Phone hacking: Scotland Yard boosts probe team
The police team investigating phone hacking has been boosted from 45 to 60 officers, Scotland Yard has said.
Metropolitan Police Deputy Assistant Commissioner Sue Akers said the move came after a "significant increase in the workload" over the past fortnight.
Meanwhile, the investigation into alleged misconduct by newspapers may be spreading beyond News International.
Police have asked for files of an earlier inquiry into the use of private investigators, the BBC has learned.
According to BBC Radio 4's The Report, the files from Operation Motorman, which was run by the Information Commissioner's Office in 2003, were requested three months ago.
They contain 4,000 requests from 300 journalists and 31 publications for confidential information from a private investigator, which in many cases had been obtained illegally.
The investigation found the Daily Mail had made the most requests, followed by the Sunday People and the Daily Mirror.

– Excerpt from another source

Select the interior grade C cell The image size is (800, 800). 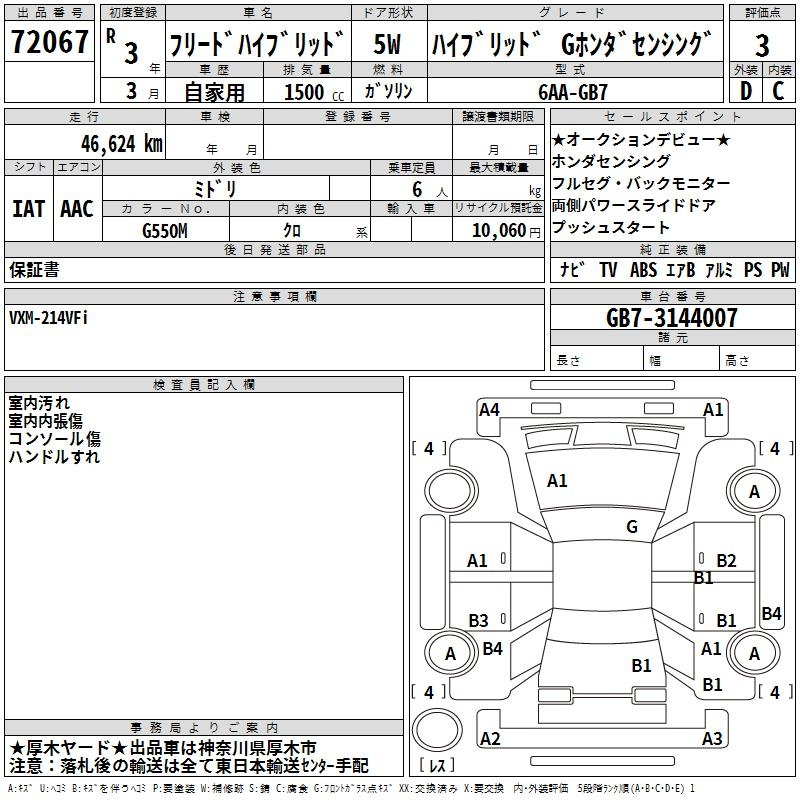click(778, 90)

The Daily Mail said the information obtained may have been for reasons of public interest, and Trinity Mirror Group said its journalists worked within the law and the Press Complaints Commission code of conduct.
On the hacking probe known as Operation Weeting, Ms Akers said there had been a "surge of enquiries and requests for assistance from the public and solicitors.

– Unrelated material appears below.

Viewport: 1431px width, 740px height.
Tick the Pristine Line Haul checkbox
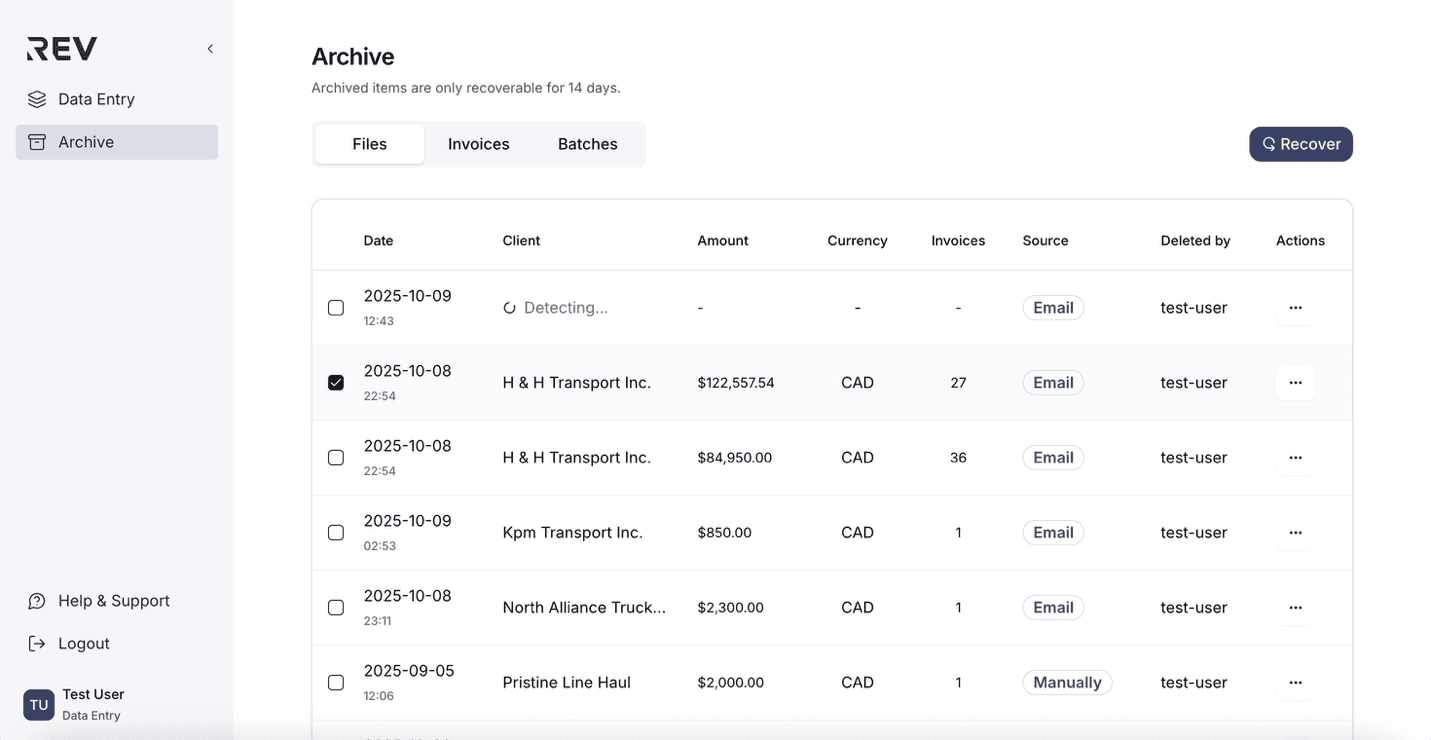point(336,683)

"I have said all along that I would keep the resources under review and this has led to the increase. Similarly, if the demand decreases, I will release officers back to other duties."
The expansion in officer numbers comes after a Commons home affairs committee report praised Ms Akers' decision that all potential victims of phone hacking by the News of the World should be contacted.

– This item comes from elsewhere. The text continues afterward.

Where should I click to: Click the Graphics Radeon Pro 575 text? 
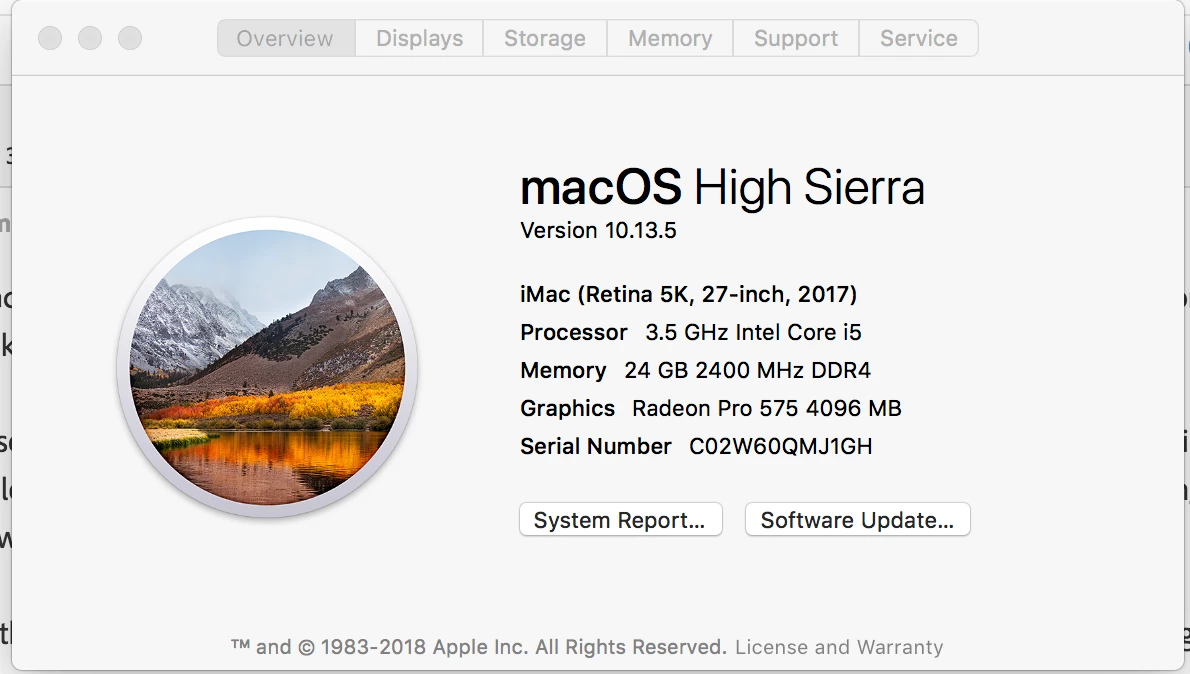[x=710, y=408]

But the MPs said they were "alarmed" only 170 people had so far been informed and noted that "up to 12,800 people may have been affected".
They warned that if the process dragged on it would "seriously delay" the start of Lord Justice Leveson's public inquiry announced by Prime Minister David Cameron.
After Ms Akers' announcement, home affairs committee chairman Keith Vaz said: "This is excellent news. The extra resources will assist to help move things along much more quickly."
Speaking at a press conference on Thursday, Deputy Prime Minister Nick Clegg said the public's faith in institutions like the police had been "shaken" by the phone-hacking scandal.
He said people's "low and cynical" opinion of politics had probably become lower still as a result of the affair and there was now an opportunity to clean up the "murky" practices and relationships that had taken root.
Innocent members of the public and their families had their privacy "abused in an outrageous way", he added.
In other developments, it emerged that former News of the World editor Andy Coulson was only given mid-level security clearance when he went to work as the prime minister's communications director in May last year.
A Cabinet Office source confirmed to the BBC that he was subject to the "security check" level but not the more rigorous "developed vetting" level.
Mr Cameron told the Commons on Wednesday that Mr Coulson was not able to see the government's most secret documents.
Elsewhere, the legal firm that represented News of the World owners News International (NI) has been given permission by the newspaper group to answer questions from the police and MPs.
Harbottle & Lewis is said to have received e-mails from the company four years ago which the legal firm concluded did not reveal reasonable grounds for believing the hacking went beyond the News of the World's royal editor Clive Goodman.
But on Tuesday, former director of public prosecutions Lord Macdonald, who reviewed for NI's owner News Corporation the e-mails in a file relating to bribes allegedly paid to police, said they contained "evidence of serious criminal offences".
The law firm had said it was being prevented from responding to "inaccurate" comments made by News International chairman James Murdoch because it was not allowed to breach its duty of client confidentiality.
Also, Labour have seized on remarks by the culture secretary as an "admission" that Mr Cameron had discussed the BSkyB takeover bid with News International.
Mr Cameron faced repeated questions on the issue in the Commons on Wednesday and told MPs he had had no "inappropriate conversations".
But Jeremy Hunt said afterwards that "the discussions the prime minister had on the BSkyB deal were irrelevant" because he, as culture secretary, was responsible for making the decision, prompting the Labour attack.
Mr Hunt's aides later said he had been talking about discussions in general, rather than specific discussions with NI executives.
Conservative deputy chairman Michael Fallon dismissed what he called petty point-scoring by saying former NI executive Rebekah Brooks and Mr Cameron were both clear no inappropriate discussions had taken place.
During his Commons statement, Mr Cameron told MPs that "with hindsight" he would not have hired Mr Coulson.
Labour MP Nick Raynsford said that when Mr Coulson was still working at Downing Street, the cabinet secretary had been alerted to evidence of illegal phone hacking, covert surveillance and hostile media briefing against a senior government official - a claim the cabinet secretary denied.
But the Cabinet Office later completely reversed its position, conceding that a meeting on the matter did take place last summer.